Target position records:
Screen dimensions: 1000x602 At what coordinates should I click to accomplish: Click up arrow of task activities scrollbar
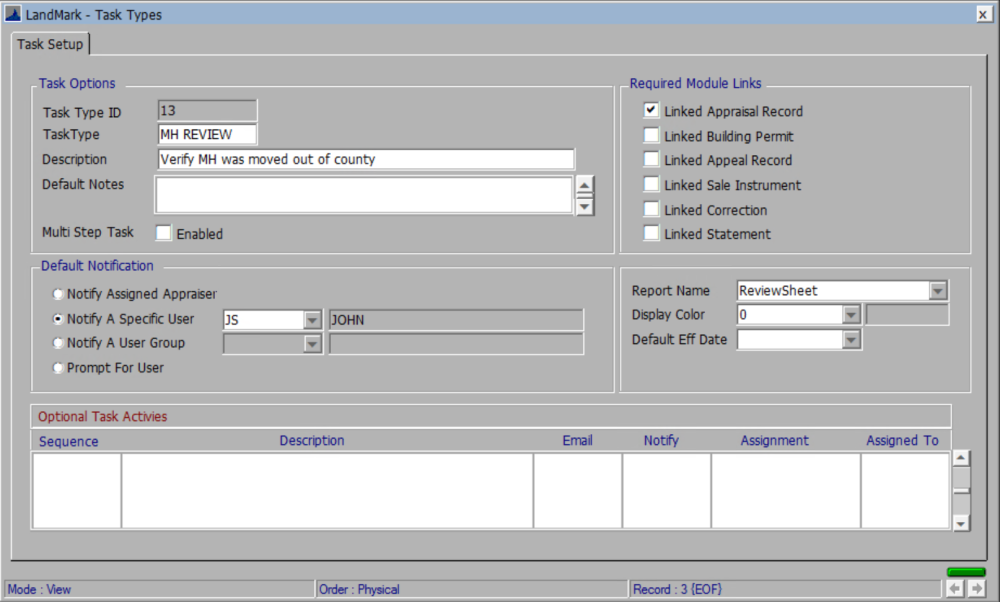tap(960, 458)
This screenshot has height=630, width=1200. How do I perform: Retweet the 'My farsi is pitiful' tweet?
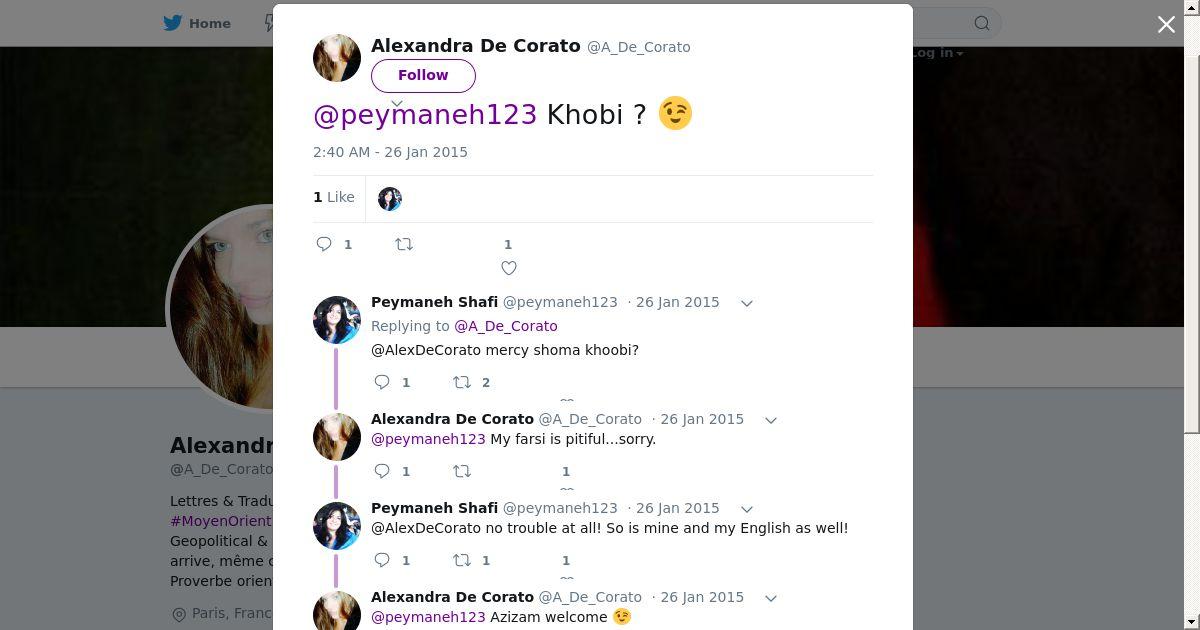pyautogui.click(x=462, y=471)
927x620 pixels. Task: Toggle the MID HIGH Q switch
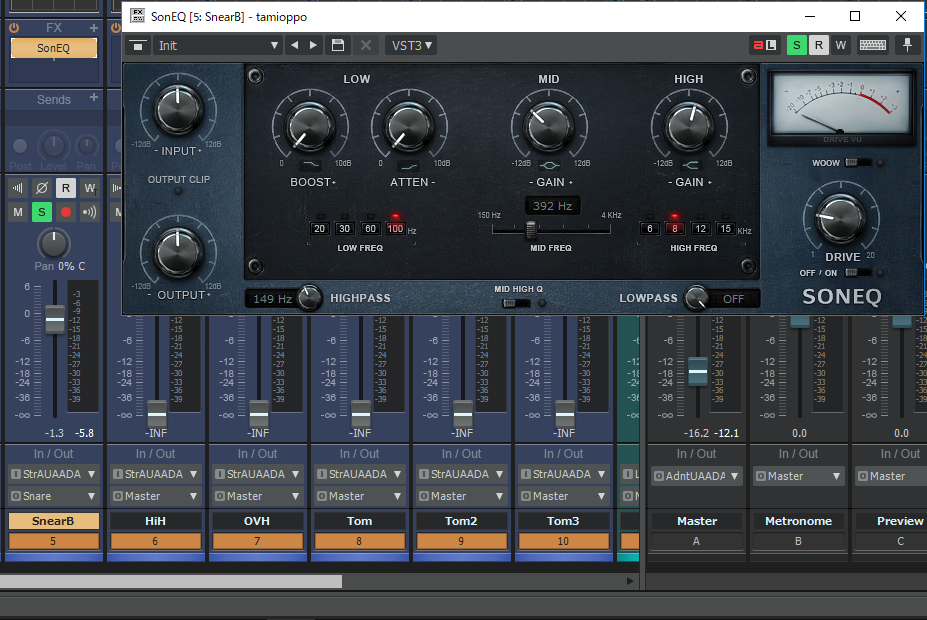tap(516, 303)
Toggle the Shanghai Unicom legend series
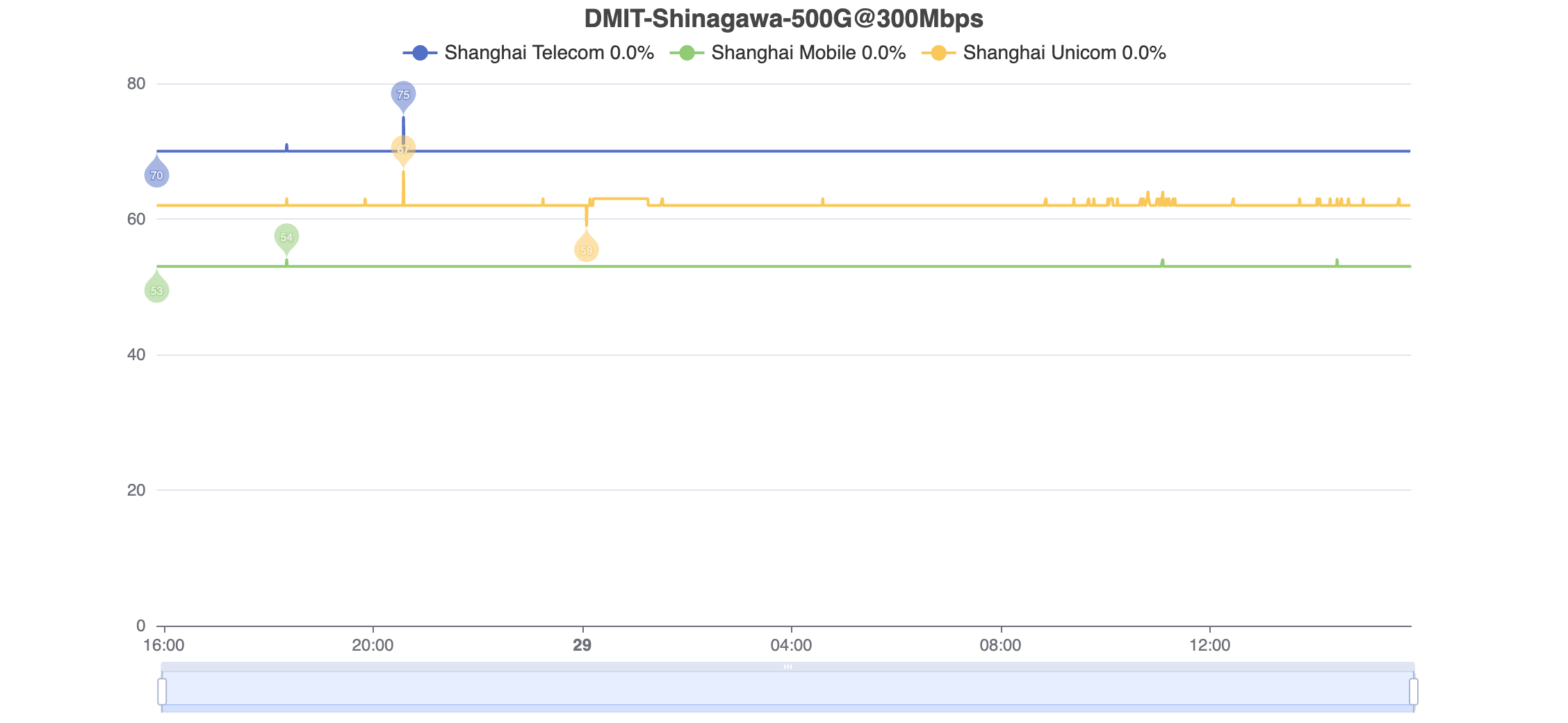This screenshot has height=723, width=1568. (x=1043, y=53)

SHORT EXERCISE:
Could you write out the records above again, replacing each "Toggle" with "Flip" and keeping everything else unchanged? Leave the pictures out.

EXERCISE RESULT:
Screen dimensions: 1000x602 At what coordinates should I click to accomplish: Click up arrow of task activities scrollbar
tap(960, 458)
This screenshot has height=630, width=1200. How do I perform: Retweet the 'My farsi is pitiful' tweet?
pyautogui.click(x=462, y=471)
927x620 pixels. Task: Flip the MID HIGH Q switch
tap(516, 303)
Flip the Shanghai Unicom legend series
This screenshot has height=723, width=1568. (x=1043, y=53)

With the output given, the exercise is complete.